In recent years, speech-to-text applications have become vital in our lives, enabling communication through personal voice assistants and customer support assistants. Tools like Whisper, developed by OpenAI are used in these applications and are excellent at accurately transcribing speech to text.
Highlights:
- A study shows that OpenAI’s speech-to-text tool Whisper generates harmful hallucinations for 1% of transcriptions.
- These hallucinations disproportionately impact individuals with speech impairments like aphasia.
- The researchers discovered that 38% of the hallucinations included explicit harms, such as perpetuating violence, making up inaccurate associations, or implying false authority.
New Research raises concerns about Whisper
A group of researchers from four prestigious universities Cornell University, the University of Washington, New York University, and the University of Virginia conducted a study focused on OpenAI’s Whisper. This has highlighted a concerning problem with speech-to-text systems generating “hallucinations.”
Hallucinations occur when an LLM assumes or manufactures information that may be factually incorrect. The hallucinations lead to inaccurate transcriptions that contain phrases, sentences, or words that were never spoken in the original audio.
These hallucinations can have significant implications, particularly in critical scenarios where exact speech-to-text transcription is required. Eg: In a court of law where currently manual transcription is done, if a system with this problem is employed, plaintiff statements would become inadmissible.
The study focuses on OpenAI’s Whisper, a state-of-the-art automated speech recognition tool released in September 2022. The Whisper API has been used for various purposes in order to generate transcriptions for audios.
Experiments show that Whisper outperforms various speech-to-text industry competitors. While Whisper’s transcriptions were generally accurate, they found that approximately 1% of the audio transcriptions generated in mid-2023 contained hallucinated content.
The implications of these hallucinations are far-reaching and have the potential to cause real-world harm.
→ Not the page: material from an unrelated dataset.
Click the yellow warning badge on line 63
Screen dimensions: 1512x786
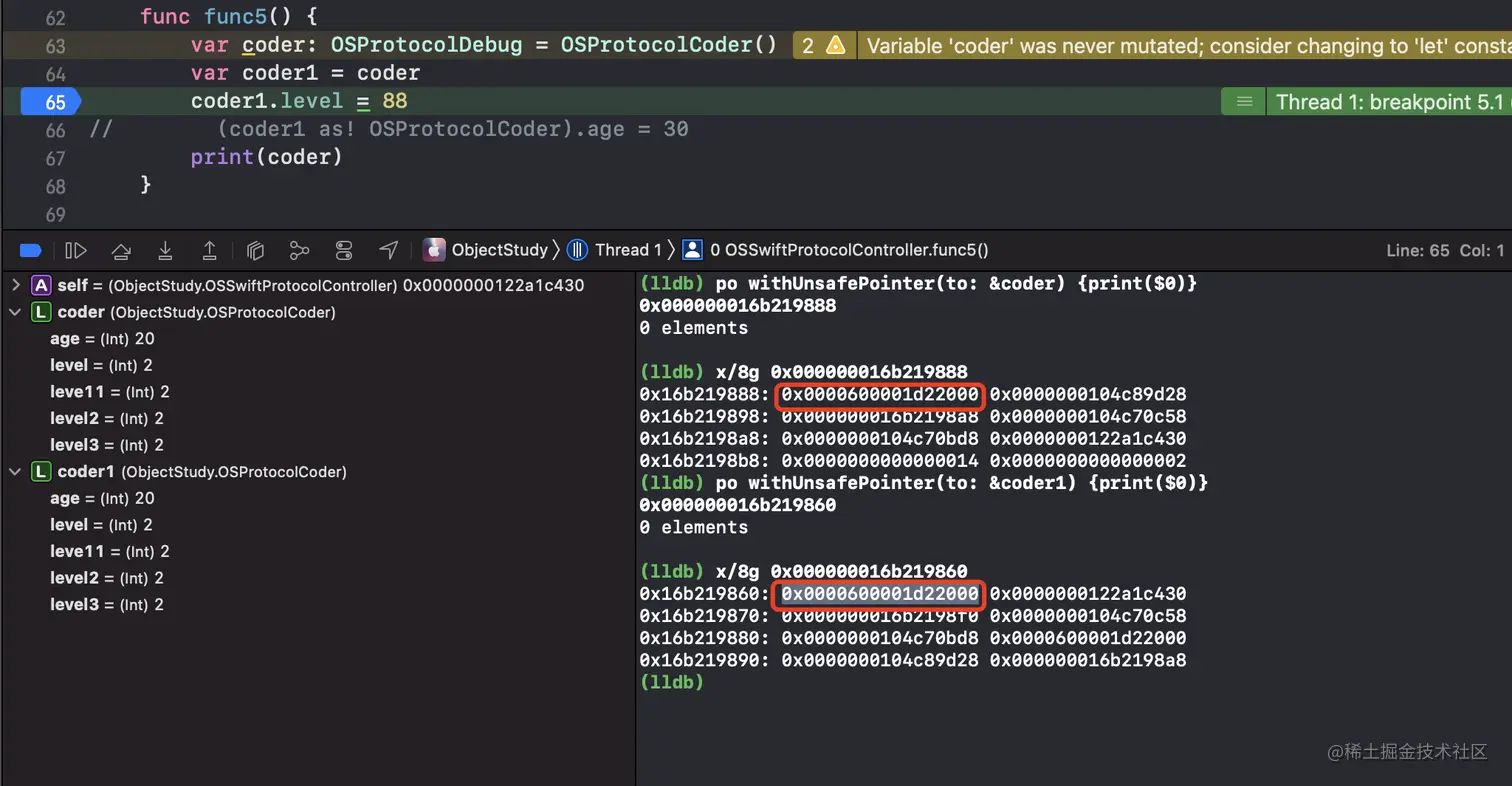coord(823,45)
The researchers conducted a thematic analysis of the hallucinated content and discovered that nearly 40% of the hallucinations included explicit harms, such as perpetuating violence, making up inaccurate associations, or implying false authority.
They can have severe consequences, particularly for individuals with speech impairments like aphasia.
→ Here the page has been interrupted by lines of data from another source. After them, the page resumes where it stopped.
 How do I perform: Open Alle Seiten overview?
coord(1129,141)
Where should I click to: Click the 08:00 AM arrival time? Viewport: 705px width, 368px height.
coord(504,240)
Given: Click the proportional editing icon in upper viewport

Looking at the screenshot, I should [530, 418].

What is causing these Hallucinations?
Aphasia is a language disorder that affects an individual’s ability to express themselves using speech and voice. It is often caused after a stroke or brain injury. The study found that hallucinations disproportionately occurred for individuals with aphasia, likely due to their longer pauses and non-vocal durations during speech, a common symptom of the condition.
They highlighted that these hallucinations can lead to allocative and representational harms, potentially denying individuals with aphasia access to opportunities and resources, while also reinforcing subordination along the lines of identity and disability.
Ethical, Societal, and Legal Implications
The study’s findings have major consequences in important scenarios where speech-to-text technology is essential.
An example could be a scenario where a job candidate with aphasia is interviewed, and the AI-generated transcription incorrectly attributes violent or inappropriate language to them, leading to unfair rejection. Another example could be a medical setting where a patient’s speech is misinterpreted, potentially resulting in incorrect treatment decisions.
Beyond the immediate harms, the study also points out the ethical and legal issues of these aphasia-based hallucinations. For instance, the use of biased speech-to-text systems in hiring processes could potentially violate the Americans with Disabilities Act (ADA), which protects individuals from unfair evaluation based on their disabilities, including speech patterns.
These findings should alert developers within the AI industry and highlight the need for greater transparency, and inclusivity in developing these types of technologies. The developers should take immediate action to solve this hallucination problem and bring attention to potential biases because of hallucinations in applications of speech-to-text models.
The study also highlights the importance of involving individuals with speech impairments in the design and testing processes of these systems.
AI companies should be open about these issues, take responsibility for fixing them, and actively involve the communities affected, like those with speech disorders. This will lead to fairer and less biased AI systems that benefit everyone.
While the study focuses on OpenAI’s Whisper, its implications should expand to all other generative AI-based systems. As generative AI technologies continue to advance and include different domains, it is crucial to address potential biases and the harmful consequences of said biases.
Conclusion
This study brings to light a major issue in speech-to-text transcription that could further perpetuate a bias against people with speech impairments. It is essential for the industry to now focus on these problems and work on finding a solution that ensures fairness and accessibility to all sections of society.